Video: What strange headdresses did the mujahideen wear?

2023 Author: Seth Attwood | [email protected]. Last modified: 2023-11-26 22:42
Anyone who has seen photographs of Afghan mujahideen during the war at least once should have noticed that the men of the mountains very often wear some kind of strange hats resembling berets. This headdress is obviously so popular that it has become a kind of symbol of the Afghan partisans. It's time to learn a little more about him and figure out what the strange hat really is.

The traditional headdress of the people of Afghanistan is called a pakol and is actually a beret with a cylindrical base. It is worn not only in Afghanistan.
The hat is quite common as an element of traditional costume throughout the region of South Asia. The second place where this headdress is very popular is Pakistan. For the most part, pakol is worn by Pashtuns, Nuristanis, and Tajiks.

The hat is made of wool using the method of hand-made yarn. The main essence of the manufacturing process is to create a set of folds and seams.
Thus, each pakol turns out to be multilevel and can be stretched downward, increasing in size. If you completely unwind the hat, you can get a round piece of wool with a diameter of up to 60 cm.
Different pakoli differ in the type of wool used, as well as the quality of the lining. Most often, the headdress is made in light or dark shades of gray, beige, brown, black, ocher.

It appears that pakol has established itself as a headgear as a means of protecting the head from the sun's rays in mountainous regions.
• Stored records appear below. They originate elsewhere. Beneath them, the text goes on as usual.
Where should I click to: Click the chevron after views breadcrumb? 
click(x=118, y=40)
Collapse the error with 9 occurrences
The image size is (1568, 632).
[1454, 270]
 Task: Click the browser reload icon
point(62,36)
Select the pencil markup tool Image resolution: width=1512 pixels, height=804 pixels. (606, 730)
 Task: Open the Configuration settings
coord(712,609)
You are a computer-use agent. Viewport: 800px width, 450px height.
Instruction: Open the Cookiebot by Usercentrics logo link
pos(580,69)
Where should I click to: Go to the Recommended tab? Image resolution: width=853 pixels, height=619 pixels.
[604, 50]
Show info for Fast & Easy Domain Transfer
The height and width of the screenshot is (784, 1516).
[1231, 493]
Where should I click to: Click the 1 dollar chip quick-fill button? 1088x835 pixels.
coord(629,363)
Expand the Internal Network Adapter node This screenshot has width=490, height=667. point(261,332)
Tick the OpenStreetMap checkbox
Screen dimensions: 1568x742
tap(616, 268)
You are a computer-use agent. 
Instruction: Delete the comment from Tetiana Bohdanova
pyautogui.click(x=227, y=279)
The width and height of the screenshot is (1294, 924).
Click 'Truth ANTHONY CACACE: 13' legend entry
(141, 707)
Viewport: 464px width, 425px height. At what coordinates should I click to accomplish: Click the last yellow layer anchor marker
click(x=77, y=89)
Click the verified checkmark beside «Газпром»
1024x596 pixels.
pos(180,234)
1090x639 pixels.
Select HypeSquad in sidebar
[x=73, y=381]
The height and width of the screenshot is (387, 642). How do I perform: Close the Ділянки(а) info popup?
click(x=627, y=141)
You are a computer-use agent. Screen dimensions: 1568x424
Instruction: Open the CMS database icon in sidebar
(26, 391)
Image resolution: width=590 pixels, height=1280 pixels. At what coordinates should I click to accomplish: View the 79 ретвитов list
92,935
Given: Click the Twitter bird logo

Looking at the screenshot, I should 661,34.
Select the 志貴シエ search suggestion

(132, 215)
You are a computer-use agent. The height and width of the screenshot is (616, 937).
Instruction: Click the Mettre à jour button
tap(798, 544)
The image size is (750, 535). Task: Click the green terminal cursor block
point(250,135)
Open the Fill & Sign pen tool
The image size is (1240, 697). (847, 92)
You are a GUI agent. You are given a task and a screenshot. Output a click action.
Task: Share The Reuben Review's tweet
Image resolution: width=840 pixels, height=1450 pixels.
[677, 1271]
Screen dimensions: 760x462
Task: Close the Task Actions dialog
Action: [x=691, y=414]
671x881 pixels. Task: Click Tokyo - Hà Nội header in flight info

It was originally a shepherds' hat.
Interestingly, the pakol is very similar to the Greek causia headdress, which was also worn by shepherds, inhabitants of the mountainous regions of ancient Greece.

Based on this, there is a good chance that the warriors of Alexander the Great brought this headdress to South Asia.
However, one should not exclude the reverse pattern, that the Macedonians could borrow the vending headdress to Greece from their campaigns.
Moreover, the present Tajikistan, Uzbekistan and Afghanistan after the death of Alexander the Great were the Hellenistic state of Bactria, the capital of which, Baktra, was located on the territory of modern northern Afgan.
The local indigenous population there was thoroughly mixed with newcomer Greeks and Macedonians, and given that trade and cultural ties with Greece were preserved, the cap could well have migrated from Asia to the Mediterranean.

Pakol became the symbol of the mujahideen only in the 1980s during the Soviet-Afghan war.
Western journalists several times arranged photo sessions for the fighters of the liberation movement, thanks to which the hat got into the media space.
It is quite ironic and significant how quickly after the Soviet contingent left for the "world community" the Afghan partisans turned from "fighters for independence" into "terrorists".